* [Your task]
Transcribe exactly, and only, the lines from the one containing "You are a computer-use agent. This" through the end of the material.

* [Task input]
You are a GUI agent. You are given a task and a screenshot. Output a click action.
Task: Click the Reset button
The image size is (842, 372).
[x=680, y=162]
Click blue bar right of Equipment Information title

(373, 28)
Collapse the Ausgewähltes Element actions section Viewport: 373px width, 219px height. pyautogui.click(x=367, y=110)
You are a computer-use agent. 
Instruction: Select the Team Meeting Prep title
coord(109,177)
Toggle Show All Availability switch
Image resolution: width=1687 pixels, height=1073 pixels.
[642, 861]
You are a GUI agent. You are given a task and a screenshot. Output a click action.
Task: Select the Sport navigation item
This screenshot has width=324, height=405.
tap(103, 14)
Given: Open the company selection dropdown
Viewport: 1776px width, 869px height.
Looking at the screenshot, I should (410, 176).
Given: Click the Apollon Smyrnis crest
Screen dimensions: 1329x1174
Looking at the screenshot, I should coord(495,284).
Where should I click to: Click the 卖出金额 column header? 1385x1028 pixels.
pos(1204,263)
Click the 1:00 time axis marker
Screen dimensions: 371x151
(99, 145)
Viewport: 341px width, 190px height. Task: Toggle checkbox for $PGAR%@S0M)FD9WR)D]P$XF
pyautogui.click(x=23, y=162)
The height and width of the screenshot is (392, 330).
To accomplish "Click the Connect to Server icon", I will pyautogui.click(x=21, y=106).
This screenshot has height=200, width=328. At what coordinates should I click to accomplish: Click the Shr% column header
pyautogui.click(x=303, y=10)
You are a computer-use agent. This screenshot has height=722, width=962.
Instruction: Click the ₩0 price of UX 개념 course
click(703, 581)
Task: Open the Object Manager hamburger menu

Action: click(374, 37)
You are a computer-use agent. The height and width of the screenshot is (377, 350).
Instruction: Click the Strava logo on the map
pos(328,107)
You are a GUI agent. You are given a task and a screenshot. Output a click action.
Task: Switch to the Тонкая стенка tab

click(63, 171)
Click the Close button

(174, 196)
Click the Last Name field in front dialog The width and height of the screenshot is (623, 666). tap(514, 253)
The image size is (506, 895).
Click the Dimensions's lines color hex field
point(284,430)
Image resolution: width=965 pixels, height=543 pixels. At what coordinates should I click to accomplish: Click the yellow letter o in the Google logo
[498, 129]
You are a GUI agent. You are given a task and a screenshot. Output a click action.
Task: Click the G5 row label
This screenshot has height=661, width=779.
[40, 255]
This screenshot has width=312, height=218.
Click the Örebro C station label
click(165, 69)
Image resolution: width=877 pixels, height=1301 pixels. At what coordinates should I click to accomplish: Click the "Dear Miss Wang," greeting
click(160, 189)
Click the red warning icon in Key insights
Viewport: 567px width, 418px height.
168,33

* [Answer for this exercise]
You are a computer-use agent. This screenshot has height=722, width=962.
Instruction: Click the ₩0 price of UX 개념 course
click(703, 581)
Task: Open the Object Manager hamburger menu

Action: click(374, 37)
You are a computer-use agent. The height and width of the screenshot is (377, 350).
Instruction: Click the Strava logo on the map
pos(328,107)
You are a GUI agent. You are given a task and a screenshot. Output a click action.
Task: Switch to the Тонкая стенка tab

click(63, 171)
Click the Close button

(174, 196)
Click the Last Name field in front dialog The width and height of the screenshot is (623, 666). tap(514, 253)
The image size is (506, 895).
Click the Dimensions's lines color hex field
point(284,430)
Image resolution: width=965 pixels, height=543 pixels. At what coordinates should I click to accomplish: Click the yellow letter o in the Google logo
[498, 129]
You are a GUI agent. You are given a task and a screenshot. Output a click action.
Task: Click the G5 row label
This screenshot has height=661, width=779.
[40, 255]
This screenshot has width=312, height=218.
Click the Örebro C station label
click(165, 69)
Image resolution: width=877 pixels, height=1301 pixels. At what coordinates should I click to accomplish: Click the "Dear Miss Wang," greeting
click(160, 189)
Click the red warning icon in Key insights
Viewport: 567px width, 418px height.
168,33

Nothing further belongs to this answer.